I don’t know many gamer geek code monkeys there are out there, but they appear to be the exclusive audience for which this book was written. It was definitely not written for we who blissfully use technology without understanding how anything actually works and in ages past, bemoaned the math involved in pen-and-paper role playing. It’s not as if the story couldn’t have been told without this very audience specific technical mumbo-jumbo. The Matrix didn’t feel the need to explain to me exactly how the computers worked. They took a second to show me some crap scrolling on a screen and said “Yep, that’s the code for the Matrix”, and that was it. No more IT gobbeldeygook after that. Like I said. I think this book was written for guys who built their own computers out of cereal boxes in the 6th grade and would just curl up in a ball and fall into a coma if the power went out.

Among the books many nods to gamer geekdom are frequent references to Dungeons and Dragons. The “Back in the good old days of the first edition Advanced Dungeons and Dragons, when the assassin was it’s own character class…” kind of reference. Then there is the use of role playing jargon, such as Noob and Pwn3d. But the most blatant and annoying of these is the horrifying use of second person perspective in a book with not one but THREE main protagonists, none of which is YOU. You do NOT, I repeat NOT choose your own adventure here.

All that, PLUS the pace of the story for the first two thirds of the book had all the characteristics of a fatigued sloth. This is not a long book but it took me over a week to read it. This may not seem like anything, but to put it in perspective I’ll read a book that size that I really like in a couple of sittings. However, I can only take very small doses of lethargic plot punctuated by techno babble and the accompanying attempts of the techno-babblers to explain what they just said to the less tech-savvy characters.

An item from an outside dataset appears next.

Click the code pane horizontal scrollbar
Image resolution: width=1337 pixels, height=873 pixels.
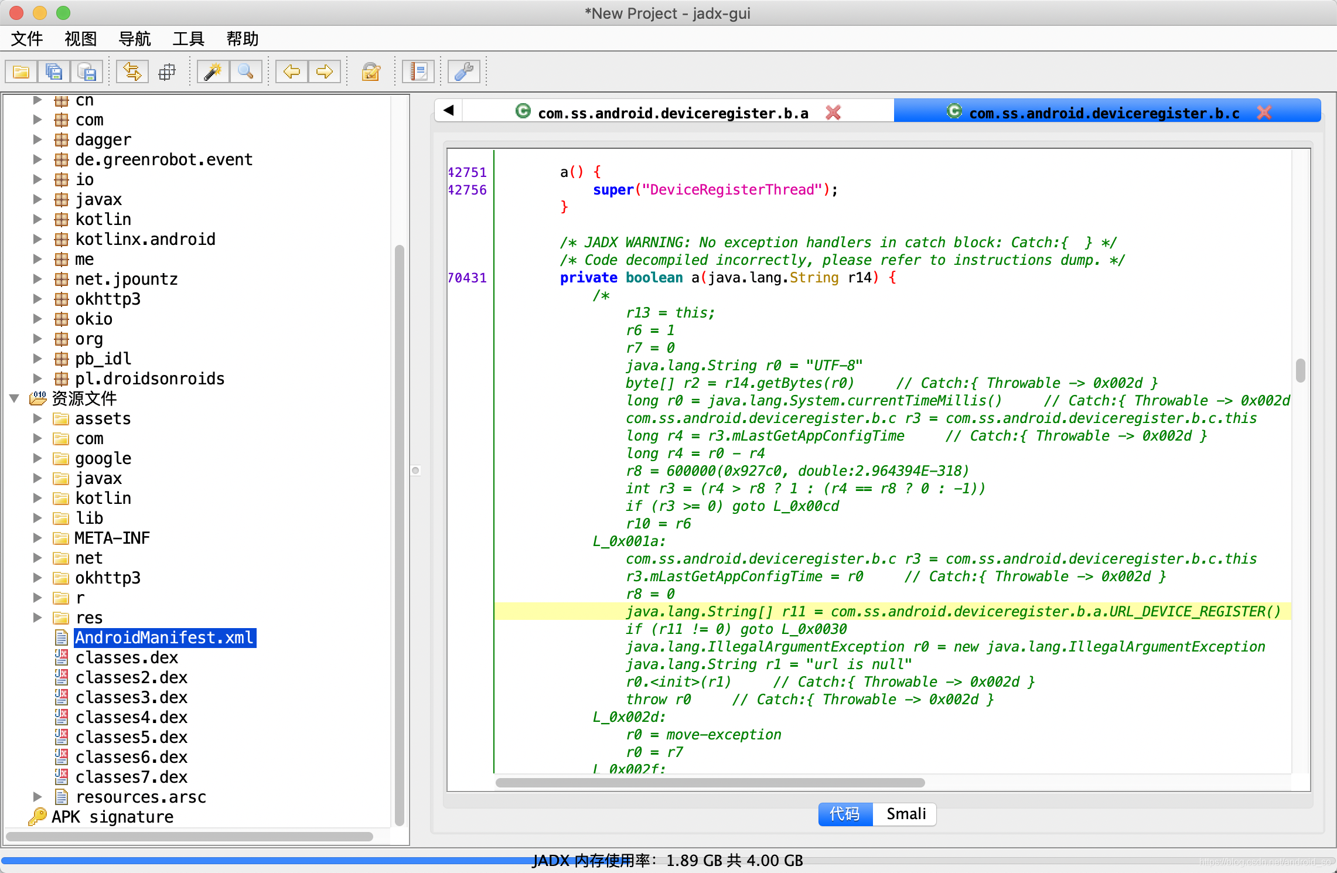click(710, 783)
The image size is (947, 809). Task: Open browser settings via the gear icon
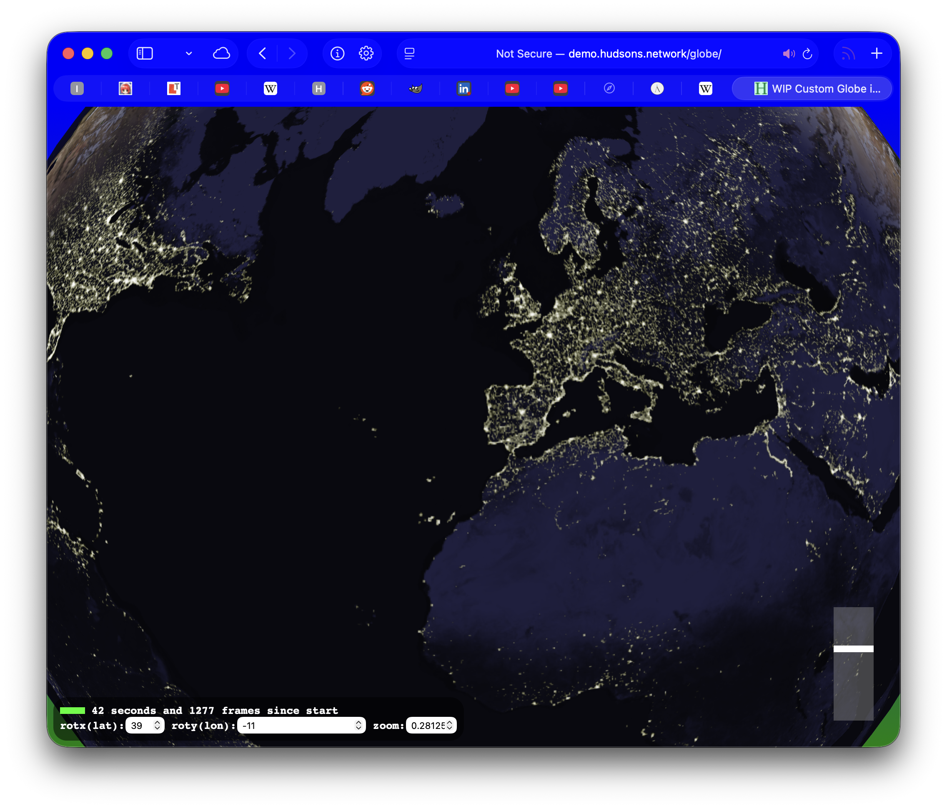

The techno-babbling protagonist, Jack, is mildly interesting, at least towards the end of the book when things start to come to a head. The other two are Sue, a cop who doesn’t do much besides make sarcastic comments in her head and Elaine, Jacks’ love interest. She’s the forensic accountant on the case. Yes, that’s right - a forensic accountant. It’s exactly as cool and exiting as it sounds.

That the book is the way it is should come as no surprise. Charles Stross lives in Scotland, and in his early years wrote articles for the legendary role playing magazine White Dwarf (some of his creations even wound up in the infamous Fiend Folio - for that alone, I’d buy the guy a beer any day). In addition to his writing career which ranges from Dungeons and Dragons articles to novels in the cyberpunk and science fiction genres, he’s worn a wide range of hats including that of software developer.

I don’t want to say the book was bad, because it really wasn’t from a technical stand point. It’s well written. It’s the story that just didn’t do it for me - that, and the whole technical slant on it. However, if you’re a gamer and a hacker, or even just a wannabe hacker, you might enjoy it a lot more than I did. I can’t imagine there are many books more up your alley than this one.